所以她必须杜绝此事发生,然与其将人白白放走,不如利用柳依依将孤淮凛掌握在娄罗迦手里。

    如此,这便有了今晚的计划,岂料竟是全盘皆输。

    赵颖有些颤栗,咽了口气,“王爷,奴家也是太爱你了,况且,你我二人终要成为夫妻的,我怎会背叛你。”

    看着女子脉脉而又含怯的眸,萧策冷哼一声,“人尽可夫的青楼女子,你也配爱本王?”

    赵颖面色一阵白,“王爷,你,你在说什么?除却你,从未有人碰过我 ”

    “行了,别这副模样看着本王,来人,将她绑了吊水里去,注意看着,别死了就好。”

    身后之人一得令,迅即上前拖人。

    赵颖面色彻底煞白,“王爷!你不能如此对我!”

    见男子宛若地狱修罗毫无动容,赵颖绝望大喊,“我腹中已怀了你的骨肉,你绝对不能如此对我!”

    “你不能如此对我!”

    然这话也未唤起男人一丝一毫的怜悯,他勾唇微一笑,接下来说出来的话更是令赵颖如堕冰窖。

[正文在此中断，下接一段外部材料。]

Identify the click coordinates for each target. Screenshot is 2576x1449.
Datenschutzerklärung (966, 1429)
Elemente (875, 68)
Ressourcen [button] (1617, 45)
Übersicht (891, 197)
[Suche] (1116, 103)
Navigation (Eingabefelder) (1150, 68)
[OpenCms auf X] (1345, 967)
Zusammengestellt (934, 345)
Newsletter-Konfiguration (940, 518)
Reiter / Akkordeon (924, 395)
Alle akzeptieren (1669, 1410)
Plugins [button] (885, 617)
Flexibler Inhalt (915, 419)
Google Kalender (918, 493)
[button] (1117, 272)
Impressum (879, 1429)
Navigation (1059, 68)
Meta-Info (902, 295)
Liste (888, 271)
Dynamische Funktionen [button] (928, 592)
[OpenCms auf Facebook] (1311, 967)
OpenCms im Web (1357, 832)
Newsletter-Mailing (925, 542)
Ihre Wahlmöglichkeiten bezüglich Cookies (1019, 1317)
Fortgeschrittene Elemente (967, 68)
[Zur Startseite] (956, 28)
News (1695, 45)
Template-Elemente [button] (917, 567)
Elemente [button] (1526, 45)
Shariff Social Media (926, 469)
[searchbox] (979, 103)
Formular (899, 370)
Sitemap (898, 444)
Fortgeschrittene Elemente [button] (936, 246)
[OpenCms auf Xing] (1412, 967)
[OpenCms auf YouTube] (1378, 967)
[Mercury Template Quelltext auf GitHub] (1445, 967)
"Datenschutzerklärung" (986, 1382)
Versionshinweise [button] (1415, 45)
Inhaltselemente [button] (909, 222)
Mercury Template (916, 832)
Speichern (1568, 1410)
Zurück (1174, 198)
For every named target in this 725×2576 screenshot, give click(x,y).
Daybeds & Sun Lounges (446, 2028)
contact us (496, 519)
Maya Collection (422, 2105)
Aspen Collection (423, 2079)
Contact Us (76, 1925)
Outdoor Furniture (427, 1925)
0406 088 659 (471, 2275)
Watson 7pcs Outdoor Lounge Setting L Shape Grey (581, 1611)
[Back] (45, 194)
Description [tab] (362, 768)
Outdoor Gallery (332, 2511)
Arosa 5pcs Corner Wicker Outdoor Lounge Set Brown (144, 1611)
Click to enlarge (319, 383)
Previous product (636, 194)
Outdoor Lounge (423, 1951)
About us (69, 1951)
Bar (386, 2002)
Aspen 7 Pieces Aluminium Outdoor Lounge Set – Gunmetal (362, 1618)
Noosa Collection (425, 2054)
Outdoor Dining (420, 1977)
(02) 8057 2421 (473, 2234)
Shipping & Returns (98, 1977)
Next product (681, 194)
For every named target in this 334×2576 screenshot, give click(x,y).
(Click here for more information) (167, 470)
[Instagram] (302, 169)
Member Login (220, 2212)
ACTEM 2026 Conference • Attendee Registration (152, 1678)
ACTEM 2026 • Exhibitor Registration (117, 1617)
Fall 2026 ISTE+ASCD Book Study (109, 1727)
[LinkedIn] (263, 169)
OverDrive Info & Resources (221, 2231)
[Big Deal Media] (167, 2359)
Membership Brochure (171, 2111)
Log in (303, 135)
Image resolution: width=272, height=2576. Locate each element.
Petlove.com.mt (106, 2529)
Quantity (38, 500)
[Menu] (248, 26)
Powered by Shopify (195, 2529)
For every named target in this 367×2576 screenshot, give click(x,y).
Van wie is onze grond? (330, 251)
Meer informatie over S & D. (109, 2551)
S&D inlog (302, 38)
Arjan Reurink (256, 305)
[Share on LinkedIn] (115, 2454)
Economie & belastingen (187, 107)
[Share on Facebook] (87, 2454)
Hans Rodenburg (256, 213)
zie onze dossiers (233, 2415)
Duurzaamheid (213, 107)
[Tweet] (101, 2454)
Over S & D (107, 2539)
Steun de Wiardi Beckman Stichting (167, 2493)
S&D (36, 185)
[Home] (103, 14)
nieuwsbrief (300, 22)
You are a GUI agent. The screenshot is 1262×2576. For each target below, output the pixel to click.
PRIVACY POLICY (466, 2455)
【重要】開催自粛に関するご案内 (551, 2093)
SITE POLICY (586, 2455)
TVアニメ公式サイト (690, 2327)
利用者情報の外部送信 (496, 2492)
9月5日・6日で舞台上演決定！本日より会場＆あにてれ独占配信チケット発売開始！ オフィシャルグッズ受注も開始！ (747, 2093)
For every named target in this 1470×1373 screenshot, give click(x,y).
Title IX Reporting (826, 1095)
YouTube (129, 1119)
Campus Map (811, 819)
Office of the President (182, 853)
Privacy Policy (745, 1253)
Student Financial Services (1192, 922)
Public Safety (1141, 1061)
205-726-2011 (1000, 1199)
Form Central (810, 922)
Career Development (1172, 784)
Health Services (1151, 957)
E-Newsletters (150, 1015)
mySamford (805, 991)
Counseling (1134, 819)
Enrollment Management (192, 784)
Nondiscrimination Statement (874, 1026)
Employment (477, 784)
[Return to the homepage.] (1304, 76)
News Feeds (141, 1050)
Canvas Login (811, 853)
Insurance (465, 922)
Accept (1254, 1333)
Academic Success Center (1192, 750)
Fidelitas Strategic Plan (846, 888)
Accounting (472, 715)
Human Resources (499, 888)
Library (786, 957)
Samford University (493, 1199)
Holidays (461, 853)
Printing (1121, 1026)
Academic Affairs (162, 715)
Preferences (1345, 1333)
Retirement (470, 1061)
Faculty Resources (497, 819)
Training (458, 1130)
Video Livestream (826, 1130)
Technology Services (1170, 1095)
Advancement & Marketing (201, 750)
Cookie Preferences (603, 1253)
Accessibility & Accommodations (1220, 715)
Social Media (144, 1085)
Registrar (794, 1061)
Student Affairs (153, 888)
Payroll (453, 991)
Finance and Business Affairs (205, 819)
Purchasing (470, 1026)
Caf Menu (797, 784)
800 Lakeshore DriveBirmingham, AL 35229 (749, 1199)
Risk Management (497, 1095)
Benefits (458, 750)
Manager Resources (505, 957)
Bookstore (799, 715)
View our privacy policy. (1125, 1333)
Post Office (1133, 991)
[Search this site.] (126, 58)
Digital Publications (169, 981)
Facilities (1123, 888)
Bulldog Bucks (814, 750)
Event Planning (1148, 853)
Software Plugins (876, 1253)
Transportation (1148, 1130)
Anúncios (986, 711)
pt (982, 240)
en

    “你如何确定你腹中的胎儿便是本王的孩子?”萧策凑近些许,面阴寒如厉鬼,“时至如今,本王便告诉你,每每与你缠绵悱恻的人都只不过一侍卫罢了。”

    轰隆隆!

    天边骤然滚过几道惊雷,震耳欲聋。

    萧策那话连是柳依依也不禁瞪大了眼,这禽兽竟当真和狗彘不如!

    大颗大颗的泪在女子面上滚落而下,“不,不可能”

    虽是说着,赵颖已是肝肠寸断,怪不得每每皆掩目束手,且结束之后,那人都衣冠楚楚坐于一旁

    原来,竟是如此。

    “青面。”

    萧策微启唇,“让长公主看看,她贪恋的缠、绵是谁给她的。”

    随即,那青面獠牙男子不知从何处现身,直奔已是崩溃的女子而去。

    在这等力量面前,柳依依自是也阻挡不了,紧紧拉着人的手被扯开,人已被带往别处。

    绛绡缕薄,破碎凋零。

    本是娇丽绝代的女人此刻恍若最卑|贱的牲|畜,任人摆布。

    柳依依被捂住了嘴,只能发出“唔唔”的碎音,然此刻她什么也听不到了。

    屈辱绝望。

    为了娄罗迦忍辱负重盘算多年,如今竟将自己置于这副田地。

    大颗大颗的泪顺着眼角滑落,将耳鬓的乌发浸的透湿,然这时,那男子竟是停住了兽行。

    “王爷,卑职”

    自小被培作影子的死士,没有资格违背主子的命令,然此次,竟是无论如何也下不了手。

    “青面,你敢违抗本王的命令?”萧策冷冷质问。

    青面獠牙男人垂首,“卑职不敢。”

    萧策正欲下令继续时,却觉自己的衣摆被人紧紧攥住,他往下看,看见了那张含着泪哭得一脸狼狈的少女。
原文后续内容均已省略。